» Textauszug:
09. - 10. April 2018

Weltweit denken Wissenschaftler, Politiker und Führungskräfte in Unternehmen darüber nach, wie sich die Digitalisierung auf den Arbeitsmarkt auswirken wird. Wie schnell und in welcher Form werden technische Innovationen wie beispielsweise Künstliche Intelligenz im Arbeitsalltag ankommen? Welche anderen Kompetenzen als gegenwärtig werden in Zukunft von Mitarbeitern und Führungskräften gefordert sein? Und welche Strategien und Best-Practice-Beispiele gibt es, um Unternehmen und Mitarbeiter erfolgreich durch diesen Wandel zu begleiten?


Rückblick

Die Agenda finden Sie hier:

Hier geht es zur Aufzeichnung der Veranstaltung:

Alle Tweets zur Konferenz finden Sie hier:

Zwei intensive Tage rund um das Thema „Zukunft der Arbeit“ bot die „Innovation for Jobs“-Konferenz am 9. und 10. April 2018 am HPI. Rund 170 Teilnehmer aus Konzernen wie auch mittelständischen Unternehmen, Politik und politiknahen Organisationen, aus dem Coaching-Bereich sowie HPI-Alumni und -Studierende informierten sich zum Einfluss neuer Technologie wie Künstlicher Intelligenz auf die Arbeitswelt, zu hieraus entstehenden Arbeitsmodellen und Unternehmensstrukturen sowie zu neuen Ansätzen der Mitarbeiterqualifizierung.

» Material:
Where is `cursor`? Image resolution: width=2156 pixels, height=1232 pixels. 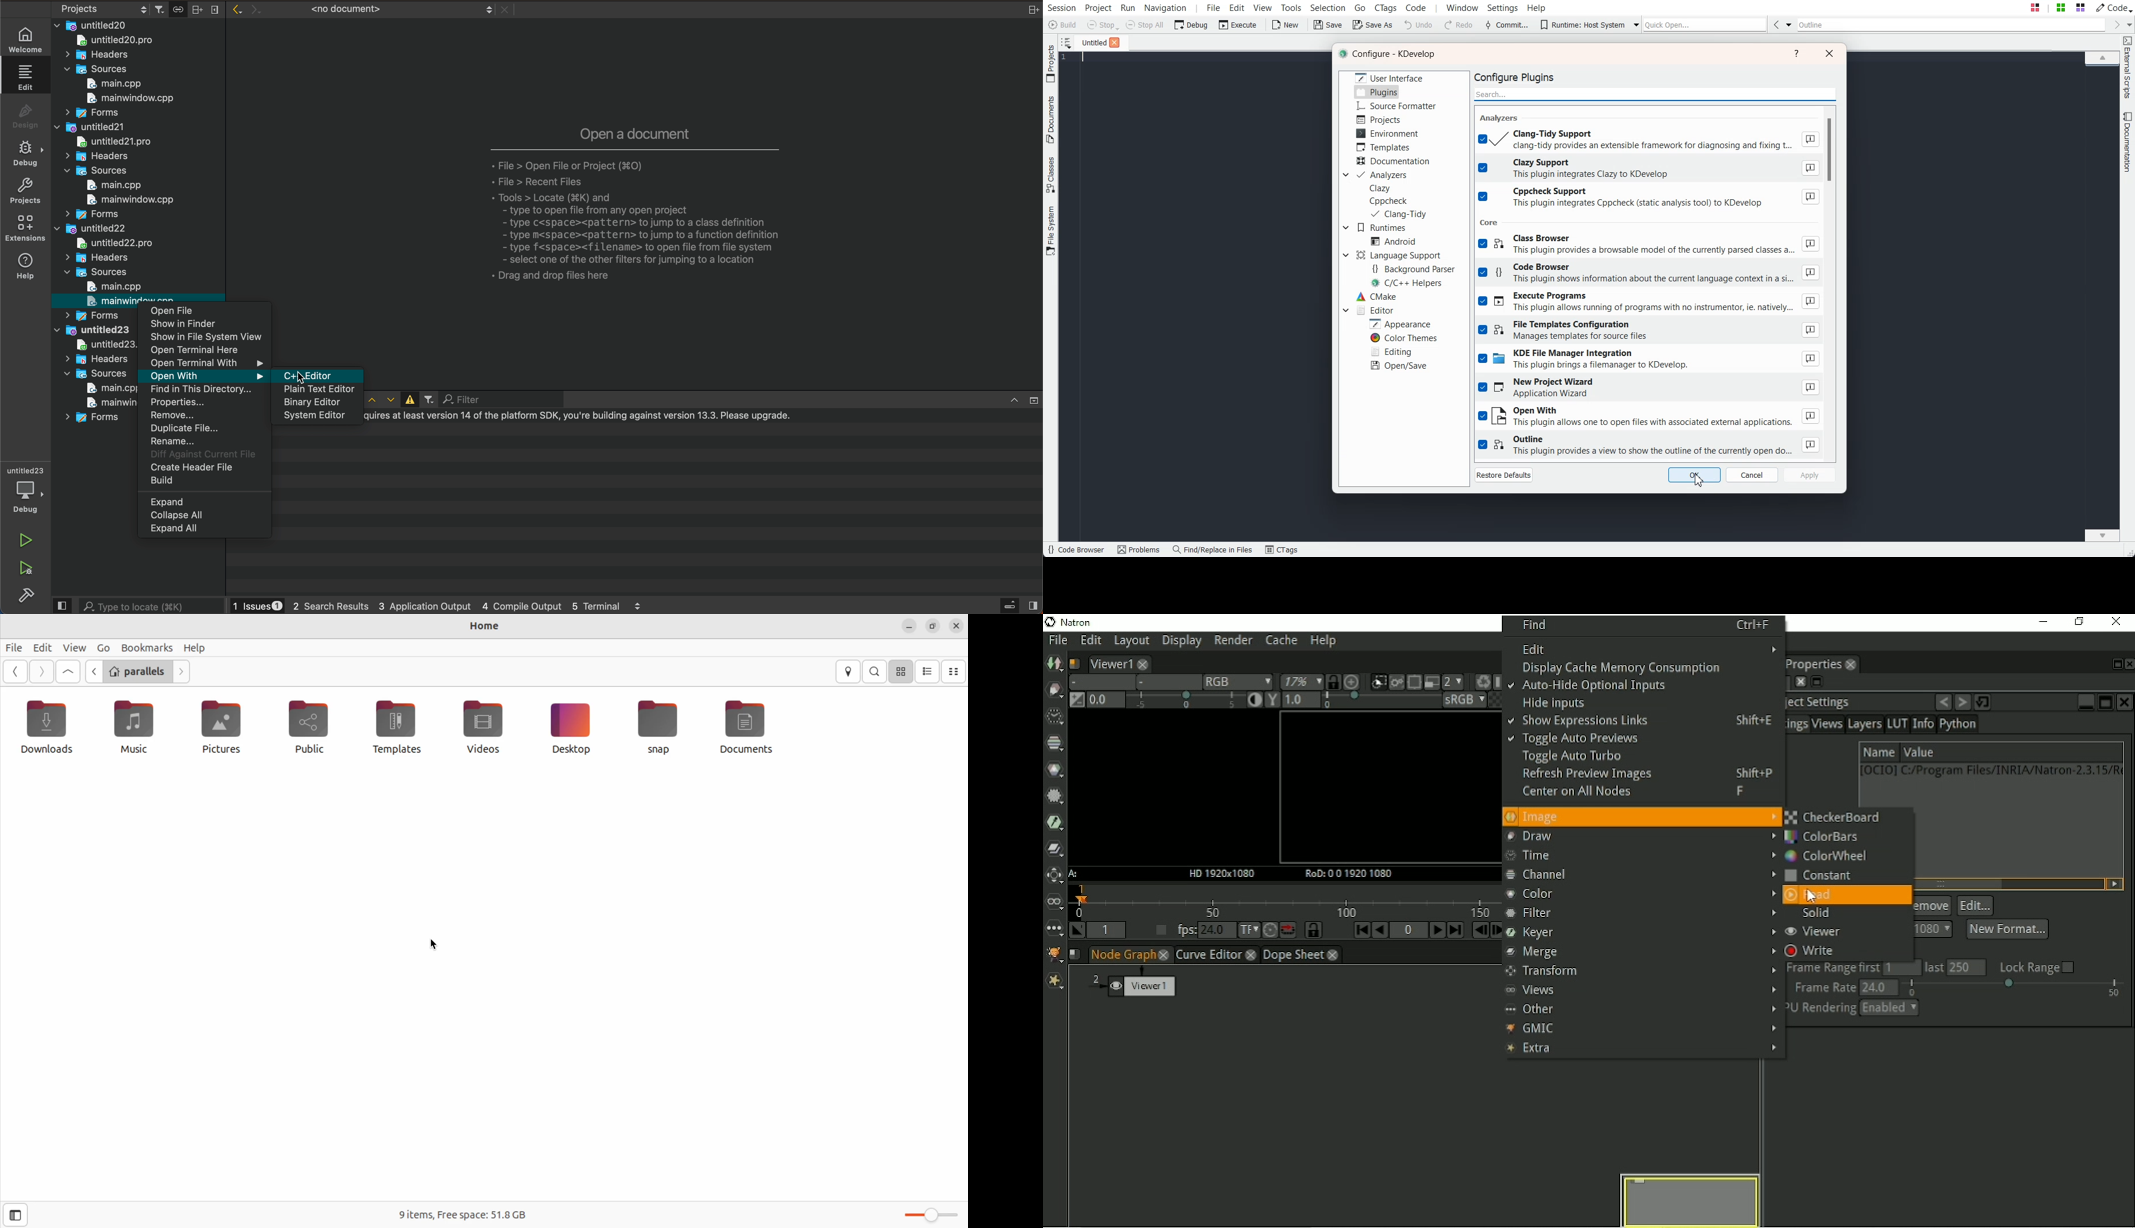 cursor is located at coordinates (432, 944).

» Zu bearbeitende Aufgaben:
A) Geben Sie aus dem Textauszug zur Konferenz „Innovation for Jobs“ den Abschnitt von „Weltweit denken Wissenschaftler, Politiker“ bis „Wandel zu begleiten?“ wortgetreu wieder.
B) Führen Sie sämtliche Fragen im Wortlaut auf, die der Textauszug zur Konferenz „Innovation for Jobs“ in dem Absatz stellt, der mit „Weltweit denken“ beginnt.

» Lösungen:
A)
Weltweit denken Wissenschaftler, Politiker und Führungskräfte in Unternehmen darüber nach, wie sich die Digitalisierung auf den Arbeitsmarkt auswirken wird. Wie schnell und in welcher Form werden technische Innovationen wie beispielsweise Künstliche Intelligenz im Arbeitsalltag ankommen? Welche anderen Kompetenzen als gegenwärtig werden in Zukunft von Mitarbeitern und Führungskräften gefordert sein? Und welche Strategien und Best-Practice-Beispiele gibt es, um Unternehmen und Mitarbeiter erfolgreich durch diesen Wandel zu begleiten?

B)
- Wie schnell und in welcher Form werden technische Innovationen wie beispielsweise Künstliche Intelligenz im Arbeitsalltag ankommen?
- Welche anderen Kompetenzen als gegenwärtig werden in Zukunft von Mitarbeitern und Führungskräften gefordert sein?
- Und welche Strategien und Best-Practice-Beispiele gibt es, um Unternehmen und Mitarbeiter erfolgreich durch diesen Wandel zu begleiten?